L'accès à la justice pour tous est au cœur du plaidoyer adressé par Me Dominique Lumpempe Kangamina, avocat au Barreau de la Tshopo, au ministre d'État, ministre de la Justice et Garde des Sceaux, ainsi qu'au ministre des Finances.
Dans une correspondance datée du 14 juillet 2026, dont copie a été transmise au Président de la République et à la Première ministre, ce chevronné avocat sollicite la révision de l'arrêté interministériel fixant les taux des frais de consignation devant les cours et tribunaux de la République démocratique du Congo.
À l'appui de sa requête, Me Dominique Lumpempe estime que les montants actuellement en vigueur soulèvent des préoccupations d'ordre constitutionnel, social, économique et politique.
Selon lui, l'augmentation des frais de consignation, passés de 5 à 50 dollars américains devant les juridictions du premier degré et de 10 à 100 dollars devant celles du second degré, représente une hausse de 1 000 %, sans rapport avec le pouvoir d'achat de la majorité des Congolais.
« L'article 12 de la Constitution dispose que tous les Congolais sont égaux devant la loi et ont droit à une égale protection des lois.
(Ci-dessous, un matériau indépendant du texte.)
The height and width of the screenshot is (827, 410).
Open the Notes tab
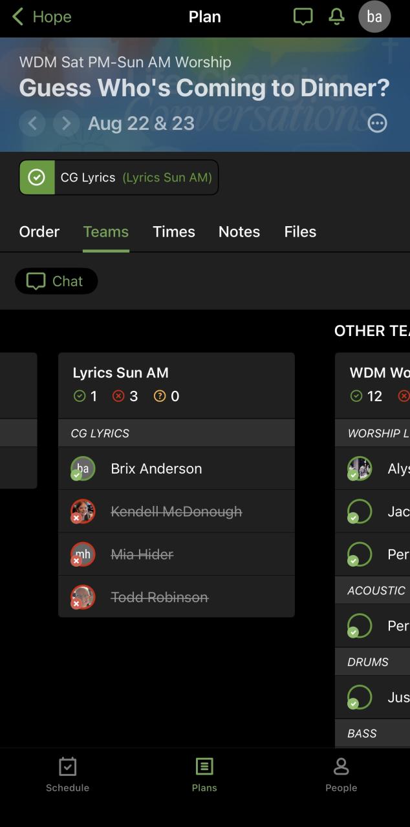(239, 231)
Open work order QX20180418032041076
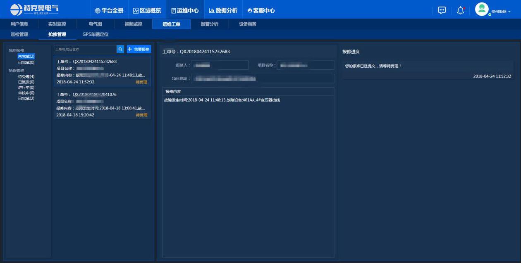This screenshot has width=521, height=263. pyautogui.click(x=102, y=105)
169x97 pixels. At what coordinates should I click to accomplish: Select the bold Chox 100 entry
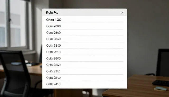85,20
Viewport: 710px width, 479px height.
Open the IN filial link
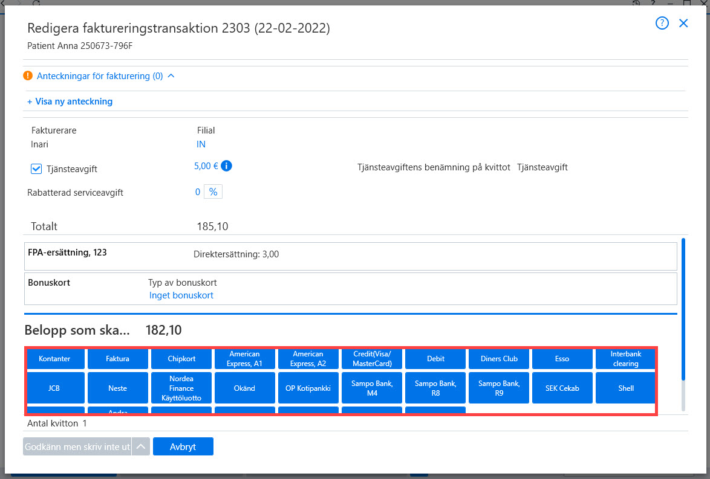[x=201, y=144]
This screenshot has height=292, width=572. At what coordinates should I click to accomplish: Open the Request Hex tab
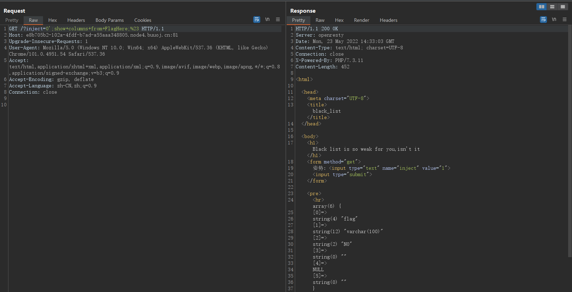53,20
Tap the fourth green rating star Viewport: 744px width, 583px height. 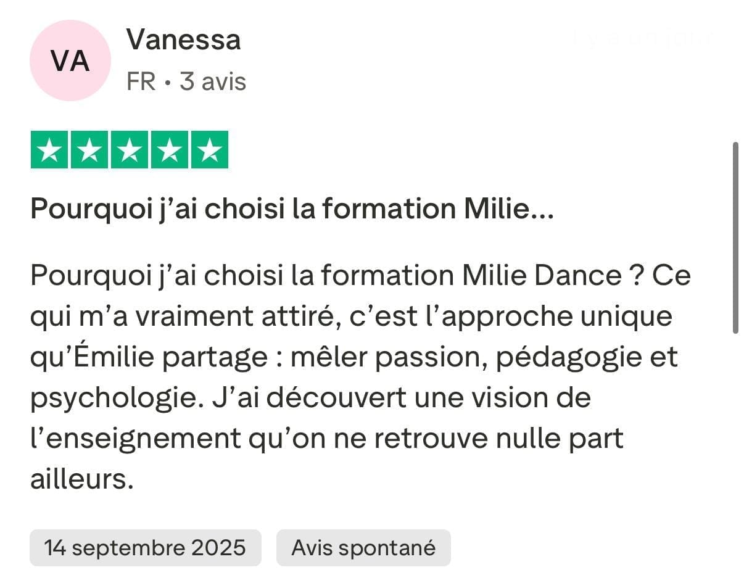click(x=170, y=150)
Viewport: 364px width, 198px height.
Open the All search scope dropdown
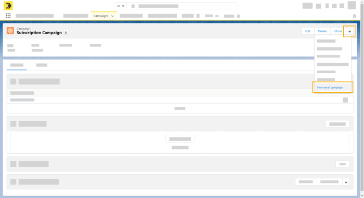121,6
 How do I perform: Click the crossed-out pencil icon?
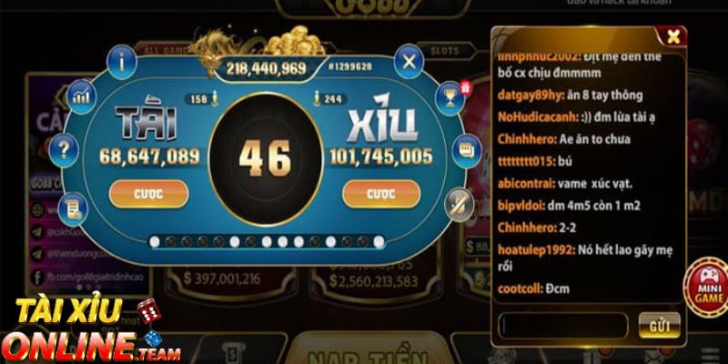[460, 204]
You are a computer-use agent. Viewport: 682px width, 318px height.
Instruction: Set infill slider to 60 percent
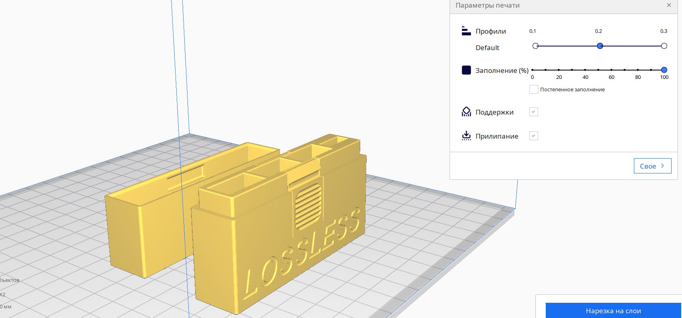tap(611, 70)
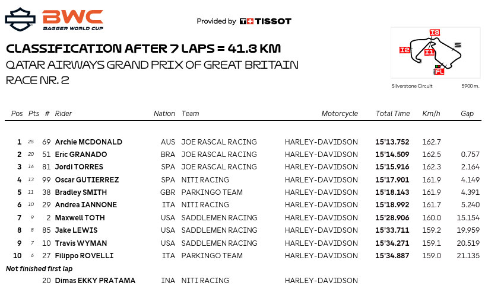Click the Harley-Davidson shield logo
This screenshot has height=289, width=485.
tap(20, 20)
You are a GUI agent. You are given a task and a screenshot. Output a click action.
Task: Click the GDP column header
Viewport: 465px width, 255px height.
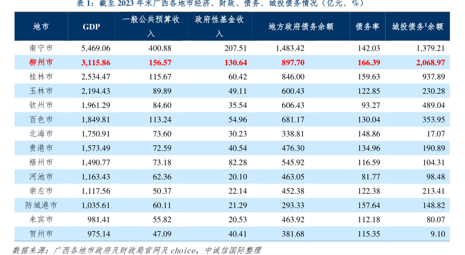[92, 27]

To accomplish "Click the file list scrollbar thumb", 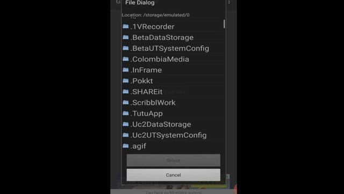I will (224, 24).
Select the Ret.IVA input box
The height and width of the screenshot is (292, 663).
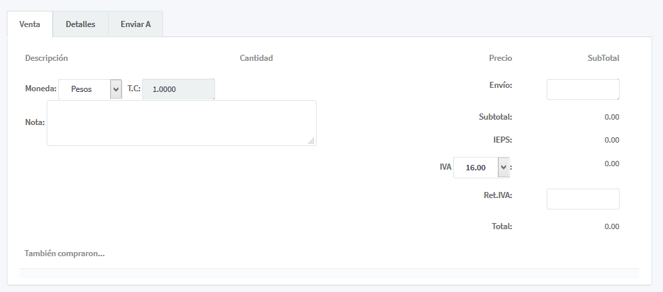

Cette égalité perd cependant tout son sens lorsque l'accès aux juridictions devient conditionné par des frais excessifs que la majorité de la population ne peut raisonnablement supporter. L'article 19 garantit à toute personne le droit de voir sa cause entendue par le juge compétent. Ce droit fondamental ne saurait être effectif lorsque les justiciables sont empêchés de saisir les juridictions ou d'exercer les voies de recours uniquement en raison de leur incapacité financière à payer les frais de consignation. »
Poursuivant son argumentaire, Me Dominique Lumpempe Kangamina rappelle également que l'article 149 de la Constitution consacre la justice comme un service public rendu au nom du peuple congolais. Selon lui, lorsque son accès devient financièrement prohibitif, la justice risque d'apparaître comme un privilège réservé aux plus nantis, au détriment des citoyens les plus modestes.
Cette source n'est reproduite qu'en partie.